Gustave Moreau - Etude pour Hercule dans Hercule et l'hydre de Lerne - Fusain sur papier gris-bleu - 59,5 x 40,2 cm - Paris, musée Gustave-Moreau - © R.M.N. / R.G. Ojeda   Curieuse idée a priori d'exposer des dessins de Gustave Moreau à quelques centaines de mètres de son musée. L'entreprise, pourtant, se justifie pleinement. D'abord parce que le musée Gustave Moreau n'a pas de salles d'expositions permettant de présenter correctement ses dessins. Ensuite car les milliers de feuilles qui y sont visibles en permanence, conservées dans des meubles spécialement conçus à cet usage, donnent rapidement une impression de saturation.

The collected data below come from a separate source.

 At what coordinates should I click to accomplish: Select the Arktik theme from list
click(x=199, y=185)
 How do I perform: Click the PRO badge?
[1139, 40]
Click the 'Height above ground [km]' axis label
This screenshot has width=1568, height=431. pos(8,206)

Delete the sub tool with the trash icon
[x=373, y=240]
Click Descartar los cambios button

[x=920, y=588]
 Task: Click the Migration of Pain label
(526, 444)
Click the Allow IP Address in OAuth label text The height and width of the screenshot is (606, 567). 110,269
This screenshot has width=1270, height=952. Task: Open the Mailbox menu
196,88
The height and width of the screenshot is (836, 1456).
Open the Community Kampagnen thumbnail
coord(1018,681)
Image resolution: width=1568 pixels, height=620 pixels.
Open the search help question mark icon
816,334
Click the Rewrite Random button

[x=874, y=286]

Enfin, car le musée de la Vie Romantique montre certaines feuilles totalement inédites, provenant directement de cartons rarement ouverts, et d'une fraîcheur étonnante.
   Cette petite exposition confirme le rôle tout à fait singulier de Moreau dans l'art de la seconde moitié du XIXe siècle, à la croisée de différentes tendances, parfois encore proche de Delacroix (Le Christ au Jardin des Oliviers, cat. 65) ou de Chassériau (Hercule et l'Hydre de Lerne, cat. 12), peintre pleinement symboliste aux œuvres comparables à celles de Puvis de Chavannes ou d'Odilon Redon, et  préfigurant à l'occasion certaines tendances du siècle suivant. Les études pour les Lyres mortes (cat. 49 et 50) évoquent ainsi irrésistiblement l'art de Matisse (son élève). Si quelques dessins, qualifiés d'abstraits, sont exposés, il faut cependant se méfier des surinterprétations - écueil qu'évite d'ailleurs le catalogue. Comme le précise Raphael Rosenberg dans son essai, l'art abstrait se revendique comme tel. Gustave Moreau, pas plus que Victor Hugo auquel il est justement comparé, n'exposait ni ne vendait ses compositions non figuratives.
   Mais plus qu'un suiveur ou un précurseur, Moreau est un immense artiste. Certaines feuilles sont éblouissantes, comme par exemple Les heures arrêtant le char du soleil, grande aquarelle (88 x 65 cm ; cat. 3) jamais exposée, ou Messaline (cat. 47) tout aussi inédite.
   Les dessins, souvent mis en valeur par des cadres d'époque, sont bien et sobrement exposés. Une visite au musée de la Vie Romantique, toujours recommandable ne serait-ce que pour les collections permanentes et le jardin si agréable, s'impose.

Didier Rykner
(mis en ligne le 21 août 2003)

Paris, Musée de la Vie Romantique. Exposition terminée le 23 novembre 2003.

Catalogue par Luisa Capodieci, Marie-Cécile Forest, Jérôme Godeau, Dominique Lobstein et Raphael Rosenberg, Co-édition Paris-Musées et R.M.N., Paris, 2003. 30 €.